1. A method for identifying drive nodes in a power system, characterized in that, Includes the following steps: S1. Initialize the candidate driver node set K'; determine the matrix based on set K'. The matrix Used to represent the connection relationship between the driving node and all nodes; S2, the matrix The expression for substituting the coefficient matrix In the expression, obtain the current coefficient matrix; where, It is obtained by discretizing the dynamic formula of the power system network; For a long walk; The number of evolution steps in the discrete process; matrix This is the adjacency matrix of the power system network; S3. If the rank R of the current coefficient matrix is ​​full rank, then all nodes in set K' are taken as the identified target driving nodes; otherwise, go to step S4. S4. Calculate the rank R' of the coefficient matrix when each node is removed from set K'; when the node... P When the corresponding R' is equal to R, delete the node from set K'. P Obtain the coefficient matrix corresponding to the current set K', perform linear independence analysis on the coefficient matrix, and mark the nodes that have linear independence relationships; S5. Delete the nodes and their edges in set K' from the backup network of the power system network to obtain a new power system network. Obtain the nodes that can control the unmarked nodes from the new power system network to form a set D. S6. Merge the set D into the set K' to update the set K', update the coefficient matrix accordingly, and go to step S3; The dynamic formula of the power system network is: ; in, For each node in the power system, there is a state vector. for The derivative; It is a vector composed of the control signals of each drive node in the power system; The discretized expression of the dynamic formula is: in, For the power system n The state vector at time t; It is the identity matrix; The state vector at time 0; For the first power system q The vector formed by the control signals of each driving node at a given time. After discretizing the dynamic formula, it is represented in matrix form as follows: for The vector formed q =0,1,..., n -1.

2. The identification method according to claim 1, characterized in that, The coefficient matrix = .

3. The identification method according to claim 1, characterized in that, The method for initializing the candidate driver node set K' includes: adding the driver nodes obtained by solving the dynamic formula to the set K' to initialize the set K'.

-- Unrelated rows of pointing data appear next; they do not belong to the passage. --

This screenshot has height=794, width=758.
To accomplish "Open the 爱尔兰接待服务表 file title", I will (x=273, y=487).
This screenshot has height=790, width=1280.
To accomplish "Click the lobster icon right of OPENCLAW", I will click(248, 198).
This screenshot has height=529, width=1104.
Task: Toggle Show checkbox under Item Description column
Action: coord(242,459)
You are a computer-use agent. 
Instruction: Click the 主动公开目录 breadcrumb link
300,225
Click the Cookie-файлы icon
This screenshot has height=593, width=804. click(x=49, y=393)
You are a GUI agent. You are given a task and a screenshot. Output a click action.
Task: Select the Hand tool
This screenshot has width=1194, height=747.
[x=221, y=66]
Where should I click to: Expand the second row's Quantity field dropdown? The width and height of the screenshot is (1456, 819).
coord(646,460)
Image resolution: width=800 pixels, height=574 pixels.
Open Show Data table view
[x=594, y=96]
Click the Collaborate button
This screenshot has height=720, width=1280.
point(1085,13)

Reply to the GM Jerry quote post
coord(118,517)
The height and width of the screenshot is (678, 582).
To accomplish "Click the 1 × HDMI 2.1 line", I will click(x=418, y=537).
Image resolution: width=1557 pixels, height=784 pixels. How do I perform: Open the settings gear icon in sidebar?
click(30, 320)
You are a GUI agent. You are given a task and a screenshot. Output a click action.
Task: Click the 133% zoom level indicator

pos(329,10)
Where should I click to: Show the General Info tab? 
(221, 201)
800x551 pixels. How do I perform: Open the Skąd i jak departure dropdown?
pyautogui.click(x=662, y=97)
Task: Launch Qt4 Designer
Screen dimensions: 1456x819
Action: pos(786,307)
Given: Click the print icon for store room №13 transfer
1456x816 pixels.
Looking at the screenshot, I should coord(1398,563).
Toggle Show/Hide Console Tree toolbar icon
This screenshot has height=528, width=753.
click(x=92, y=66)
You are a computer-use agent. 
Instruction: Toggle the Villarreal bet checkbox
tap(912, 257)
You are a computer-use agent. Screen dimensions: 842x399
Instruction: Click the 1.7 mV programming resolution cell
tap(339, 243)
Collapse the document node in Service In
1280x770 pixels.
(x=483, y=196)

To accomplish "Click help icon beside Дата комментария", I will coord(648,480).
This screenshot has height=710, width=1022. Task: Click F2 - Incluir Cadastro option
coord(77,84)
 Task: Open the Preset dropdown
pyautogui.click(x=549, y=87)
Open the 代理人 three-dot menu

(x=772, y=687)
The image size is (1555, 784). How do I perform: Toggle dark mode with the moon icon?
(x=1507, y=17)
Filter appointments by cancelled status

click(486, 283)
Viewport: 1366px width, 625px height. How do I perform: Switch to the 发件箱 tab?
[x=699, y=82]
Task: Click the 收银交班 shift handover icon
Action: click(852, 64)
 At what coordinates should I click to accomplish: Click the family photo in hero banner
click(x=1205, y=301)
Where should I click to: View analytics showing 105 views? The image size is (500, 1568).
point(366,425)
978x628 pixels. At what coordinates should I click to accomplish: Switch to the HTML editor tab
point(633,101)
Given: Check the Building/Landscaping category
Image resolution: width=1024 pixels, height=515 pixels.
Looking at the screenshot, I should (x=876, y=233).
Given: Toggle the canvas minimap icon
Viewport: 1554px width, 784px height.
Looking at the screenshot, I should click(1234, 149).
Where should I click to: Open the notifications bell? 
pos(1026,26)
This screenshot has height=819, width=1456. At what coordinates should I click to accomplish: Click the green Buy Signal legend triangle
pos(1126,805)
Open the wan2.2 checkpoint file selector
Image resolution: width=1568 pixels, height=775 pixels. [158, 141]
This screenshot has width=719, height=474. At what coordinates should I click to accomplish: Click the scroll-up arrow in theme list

4. The identification method according to any one of claims 1-3, characterized in that, The methods for obtaining the set D include: A1. Form a set of nodes to be matched from all unmarked nodes; A2. Based on the maximum matching algorithm, all nodes in the set of nodes to be matched in the new power system network are matched to obtain the matching node set. All nodes in the new power system network that failed to match are merged with the matching node set to reconstruct the set of nodes to be matched. A3. Repeat step A2 iteratively until the number of iterations is reached. n The current set of matching nodes is the set D.

5. A power system drive node identification system, characterized in that, include: A memory and a processor, wherein the memory stores a computer program, and the processor executes the identification method according to any one of claims 1-4 when executing the computer program.

6. A control method for a power system, characterized in that, include: The identification method described in any one of claims 1-4 is used to identify the drive nodes in the power system and to control the identified drive nodes.

7. An electric power system, characterized in that, include: A drive node identification module is used to execute the identification method according to any one of claims 1-4 to obtain the drive nodes of the power system.

8. A computer-readable storage medium, characterized in that, The computer-readable storage medium includes a stored computer program, wherein when the computer program is executed by a processor, it controls the device in which the storage medium is located to perform the identification method according to any one of claims 1-4 and / or the control method according to claim 6.